───── Lignes fournies

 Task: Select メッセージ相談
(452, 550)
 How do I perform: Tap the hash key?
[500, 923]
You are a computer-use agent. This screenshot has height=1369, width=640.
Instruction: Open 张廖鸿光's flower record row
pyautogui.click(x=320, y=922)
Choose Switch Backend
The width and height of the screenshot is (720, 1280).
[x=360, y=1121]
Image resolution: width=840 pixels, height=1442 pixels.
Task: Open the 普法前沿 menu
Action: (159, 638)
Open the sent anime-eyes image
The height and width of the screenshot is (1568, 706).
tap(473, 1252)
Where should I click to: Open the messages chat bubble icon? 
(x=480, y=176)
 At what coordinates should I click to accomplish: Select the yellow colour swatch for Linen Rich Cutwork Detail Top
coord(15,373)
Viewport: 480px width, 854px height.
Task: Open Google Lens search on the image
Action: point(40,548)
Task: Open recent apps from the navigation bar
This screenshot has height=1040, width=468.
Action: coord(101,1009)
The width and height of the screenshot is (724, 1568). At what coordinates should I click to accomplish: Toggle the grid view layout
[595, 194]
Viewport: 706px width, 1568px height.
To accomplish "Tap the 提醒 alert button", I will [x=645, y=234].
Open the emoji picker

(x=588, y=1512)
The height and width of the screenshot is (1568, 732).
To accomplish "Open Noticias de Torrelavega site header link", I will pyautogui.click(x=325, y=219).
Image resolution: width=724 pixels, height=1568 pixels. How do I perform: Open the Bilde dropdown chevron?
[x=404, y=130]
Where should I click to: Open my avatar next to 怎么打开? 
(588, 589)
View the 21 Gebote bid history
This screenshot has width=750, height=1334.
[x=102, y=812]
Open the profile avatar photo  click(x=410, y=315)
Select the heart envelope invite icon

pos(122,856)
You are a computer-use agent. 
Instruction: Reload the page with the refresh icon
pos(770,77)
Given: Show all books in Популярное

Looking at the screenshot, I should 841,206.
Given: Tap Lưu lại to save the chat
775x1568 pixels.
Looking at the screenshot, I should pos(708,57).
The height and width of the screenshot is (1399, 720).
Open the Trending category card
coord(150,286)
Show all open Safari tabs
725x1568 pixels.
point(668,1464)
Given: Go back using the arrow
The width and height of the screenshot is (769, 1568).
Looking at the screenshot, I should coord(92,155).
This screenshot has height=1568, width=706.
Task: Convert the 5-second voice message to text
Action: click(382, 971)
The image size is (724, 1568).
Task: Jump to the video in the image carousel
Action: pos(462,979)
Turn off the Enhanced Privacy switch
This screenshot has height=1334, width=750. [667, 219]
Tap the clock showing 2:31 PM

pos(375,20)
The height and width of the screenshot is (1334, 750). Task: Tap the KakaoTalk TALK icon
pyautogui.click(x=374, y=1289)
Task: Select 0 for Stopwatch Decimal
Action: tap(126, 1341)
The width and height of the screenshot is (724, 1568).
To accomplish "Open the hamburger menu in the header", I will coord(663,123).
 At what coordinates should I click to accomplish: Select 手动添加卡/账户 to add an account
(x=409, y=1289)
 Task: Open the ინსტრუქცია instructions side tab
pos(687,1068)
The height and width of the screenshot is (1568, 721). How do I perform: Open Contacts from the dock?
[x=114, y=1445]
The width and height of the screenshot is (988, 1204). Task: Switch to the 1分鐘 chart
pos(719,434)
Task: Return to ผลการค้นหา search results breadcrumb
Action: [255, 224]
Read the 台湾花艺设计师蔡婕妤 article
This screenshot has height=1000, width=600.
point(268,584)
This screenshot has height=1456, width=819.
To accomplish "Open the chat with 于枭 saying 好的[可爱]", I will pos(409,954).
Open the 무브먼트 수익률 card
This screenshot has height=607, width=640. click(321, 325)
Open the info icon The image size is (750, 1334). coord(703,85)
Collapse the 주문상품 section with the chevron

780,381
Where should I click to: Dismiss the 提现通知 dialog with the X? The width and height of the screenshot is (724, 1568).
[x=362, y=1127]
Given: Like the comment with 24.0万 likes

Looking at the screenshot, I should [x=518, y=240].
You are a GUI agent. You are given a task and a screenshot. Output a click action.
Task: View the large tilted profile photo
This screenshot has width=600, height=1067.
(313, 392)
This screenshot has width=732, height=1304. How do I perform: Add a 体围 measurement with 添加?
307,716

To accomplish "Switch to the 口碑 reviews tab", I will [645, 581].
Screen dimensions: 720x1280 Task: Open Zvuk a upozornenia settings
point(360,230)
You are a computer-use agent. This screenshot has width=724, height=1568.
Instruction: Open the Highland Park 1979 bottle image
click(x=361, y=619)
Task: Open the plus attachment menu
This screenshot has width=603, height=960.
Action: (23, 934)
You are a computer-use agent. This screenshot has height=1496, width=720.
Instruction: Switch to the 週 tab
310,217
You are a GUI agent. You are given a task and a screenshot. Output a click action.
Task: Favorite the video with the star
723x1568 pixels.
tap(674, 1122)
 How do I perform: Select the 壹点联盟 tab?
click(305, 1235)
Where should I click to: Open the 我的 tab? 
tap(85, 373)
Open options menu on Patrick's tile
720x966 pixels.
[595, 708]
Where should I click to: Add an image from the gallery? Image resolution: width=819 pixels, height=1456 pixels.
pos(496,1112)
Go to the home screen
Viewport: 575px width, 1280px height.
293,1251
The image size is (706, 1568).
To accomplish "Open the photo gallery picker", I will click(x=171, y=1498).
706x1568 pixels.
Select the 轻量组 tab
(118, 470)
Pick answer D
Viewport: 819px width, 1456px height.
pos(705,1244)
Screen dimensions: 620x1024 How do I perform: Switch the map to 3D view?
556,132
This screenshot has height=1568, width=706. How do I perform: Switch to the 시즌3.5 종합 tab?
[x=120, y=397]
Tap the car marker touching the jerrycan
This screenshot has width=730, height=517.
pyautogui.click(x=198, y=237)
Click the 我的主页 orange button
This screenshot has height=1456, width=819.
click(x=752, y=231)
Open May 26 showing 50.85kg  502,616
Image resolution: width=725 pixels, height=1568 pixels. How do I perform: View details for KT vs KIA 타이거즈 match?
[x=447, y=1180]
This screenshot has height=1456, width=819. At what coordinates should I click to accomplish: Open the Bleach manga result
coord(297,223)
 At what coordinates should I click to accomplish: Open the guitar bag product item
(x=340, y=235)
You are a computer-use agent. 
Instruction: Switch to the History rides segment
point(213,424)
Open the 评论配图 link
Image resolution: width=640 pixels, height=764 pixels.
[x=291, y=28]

──────────

• **Objectif**
Pouvez-vous disposer toutes ces lignes en liste numérotée, sans les lignes vides ?

• **Réponse rédigée**
1.  Task: Select メッセージ相談
2. (452, 550)
3.  How do I perform: Tap the hash key?
4. [500, 923]
5. You are a computer-use agent. This screenshot has height=1369, width=640.
6. Instruction: Open 张廖鸿光's flower record row
7. pyautogui.click(x=320, y=922)
8. Choose Switch Backend
9. The width and height of the screenshot is (720, 1280).
10. [x=360, y=1121]
11. Image resolution: width=840 pixels, height=1442 pixels.
12. Task: Open the 普法前沿 menu
13. Action: (159, 638)
14. Open the sent anime-eyes image
15. The height and width of the screenshot is (1568, 706).
16. tap(473, 1252)
17. Where should I click to: Open the messages chat bubble icon? 
18. (x=480, y=176)
19.  At what coordinates should I click to accomplish: Select the yellow colour swatch for Linen Rich Cutwork Detail Top
20. coord(15,373)
21. Viewport: 480px width, 854px height.
22. Task: Open Google Lens search on the image
23. Action: point(40,548)
24. Task: Open recent apps from the navigation bar
25. This screenshot has height=1040, width=468.
26. Action: coord(101,1009)
27. The width and height of the screenshot is (724, 1568). At what coordinates should I click to accomplish: Toggle the grid view layout
28. [595, 194]
29. Viewport: 706px width, 1568px height.
30. To accomplish "Tap the 提醒 alert button", I will [x=645, y=234].
31. Open the emoji picker
32. (x=588, y=1512)
33. The height and width of the screenshot is (1568, 732).
34. To accomplish "Open Noticias de Torrelavega site header link", I will pyautogui.click(x=325, y=219).
35. Image resolution: width=724 pixels, height=1568 pixels. How do I perform: Open the Bilde dropdown chevron?
36. [x=404, y=130]
37. Where should I click to: Open my avatar next to 怎么打开? 
38. (588, 589)
39. View the 21 Gebote bid history
40. This screenshot has width=750, height=1334.
41. [x=102, y=812]
42. Open the profile avatar photo  click(x=410, y=315)
43. Select the heart envelope invite icon
44. pos(122,856)
45. You are a computer-use agent. 
46. Instruction: Reload the page with the refresh icon
47. pos(770,77)
48. Given: Show all books in Популярное
49. Looking at the screenshot, I should 841,206.
50. Given: Tap Lưu lại to save the chat
51. 775x1568 pixels.
52. Looking at the screenshot, I should pos(708,57).
53. The height and width of the screenshot is (1399, 720).
54. Open the Trending category card
55. coord(150,286)
56. Show all open Safari tabs
57. 725x1568 pixels.
58. point(668,1464)
59. Given: Go back using the arrow
60. The width and height of the screenshot is (769, 1568).
61. Looking at the screenshot, I should coord(92,155).
62. This screenshot has height=1568, width=706.
63. Task: Convert the 5-second voice message to text
64. Action: click(382, 971)
65. The image size is (724, 1568).
66. Task: Jump to the video in the image carousel
67. Action: pos(462,979)
68. Turn off the Enhanced Privacy switch
69. This screenshot has height=1334, width=750. [667, 219]
70. Tap the clock showing 2:31 PM
71. pos(375,20)
72. The height and width of the screenshot is (1334, 750). Task: Tap the KakaoTalk TALK icon
73. pyautogui.click(x=374, y=1289)
74. Task: Select 0 for Stopwatch Decimal
75. Action: tap(126, 1341)
76. The width and height of the screenshot is (724, 1568).
77. To accomplish "Open the hamburger menu in the header", I will coord(663,123).
78.  At what coordinates should I click to accomplish: Select 手动添加卡/账户 to add an account
79. (x=409, y=1289)
80.  Task: Open the ინსტრუქცია instructions side tab
81. pos(687,1068)
82. The height and width of the screenshot is (1568, 721). How do I perform: Open Contacts from the dock?
83. [x=114, y=1445]
84. The width and height of the screenshot is (988, 1204). Task: Switch to the 1分鐘 chart
85. pos(719,434)
86. Task: Return to ผลการค้นหา search results breadcrumb
87. Action: [255, 224]
88. Read the 台湾花艺设计师蔡婕妤 article
89. This screenshot has height=1000, width=600.
90. point(268,584)
91. This screenshot has height=1456, width=819.
92. To accomplish "Open the chat with 于枭 saying 好的[可爱]", I will pos(409,954).
93. Open the 무브먼트 수익률 card
94. This screenshot has height=607, width=640. click(321, 325)
95. Open the info icon The image size is (750, 1334). coord(703,85)
96. Collapse the 주문상품 section with the chevron
97. 780,381
98. Where should I click to: Dismiss the 提现通知 dialog with the X? The width and height of the screenshot is (724, 1568).
99. [x=362, y=1127]
100. Given: Like the comment with 24.0万 likes
101. Looking at the screenshot, I should [x=518, y=240].
102. You are a GUI agent. You are given a task and a screenshot. Output a click action.
103. Task: View the large tilted profile photo
104. This screenshot has width=600, height=1067.
105. (313, 392)
106. This screenshot has width=732, height=1304. How do I perform: Add a 体围 measurement with 添加?
107. 307,716
108. To accomplish "Switch to the 口碑 reviews tab", I will [645, 581].
109. Screen dimensions: 720x1280 Task: Open Zvuk a upozornenia settings
110. point(360,230)
111. You are a computer-use agent. This screenshot has width=724, height=1568.
112. Instruction: Open the Highland Park 1979 bottle image
113. click(x=361, y=619)
114. Task: Open the plus attachment menu
115. This screenshot has width=603, height=960.
116. Action: (23, 934)
117. You are a computer-use agent. This screenshot has height=1496, width=720.
118. Instruction: Switch to the 週 tab
119. 310,217
120. You are a GUI agent. You are given a task and a screenshot. Output a click action.
121. Task: Favorite the video with the star
122. 723x1568 pixels.
123. tap(674, 1122)
124.  How do I perform: Select the 壹点联盟 tab?
125. click(305, 1235)
126. Where should I click to: Open the 我的 tab? 
127. tap(85, 373)
128. Open options menu on Patrick's tile
129. 720x966 pixels.
130. [595, 708]
131. Where should I click to: Add an image from the gallery? Image resolution: width=819 pixels, height=1456 pixels.
132. pos(496,1112)
133. Go to the home screen
134. Viewport: 575px width, 1280px height.
135. 293,1251
136. The image size is (706, 1568).
137. To accomplish "Open the photo gallery picker", I will click(x=171, y=1498).
138. 706x1568 pixels.
139. Select the 轻量组 tab
140. (118, 470)
141. Pick answer D
142. Viewport: 819px width, 1456px height.
143. pos(705,1244)
144. Screen dimensions: 620x1024 How do I perform: Switch the map to 3D view?
145. 556,132
146. This screenshot has height=1568, width=706. How do I perform: Switch to the 시즌3.5 종합 tab?
147. [x=120, y=397]
148. Tap the car marker touching the jerrycan
149. This screenshot has width=730, height=517.
150. pyautogui.click(x=198, y=237)
151. Click the 我的主页 orange button
152. This screenshot has height=1456, width=819.
153. click(x=752, y=231)
154. Open May 26 showing 50.85kg  502,616
155. Image resolution: width=725 pixels, height=1568 pixels. How do I perform: View details for KT vs KIA 타이거즈 match?
156. [x=447, y=1180]
157. This screenshot has height=1456, width=819. At what coordinates should I click to accomplish: Open the Bleach manga result
158. coord(297,223)
159.  At what coordinates should I click to accomplish: Open the guitar bag product item
160. (x=340, y=235)
161. You are a computer-use agent. 
162. Instruction: Switch to the History rides segment
163. point(213,424)
164. Open the 评论配图 link
165. Image resolution: width=640 pixels, height=764 pixels.
166. [x=291, y=28]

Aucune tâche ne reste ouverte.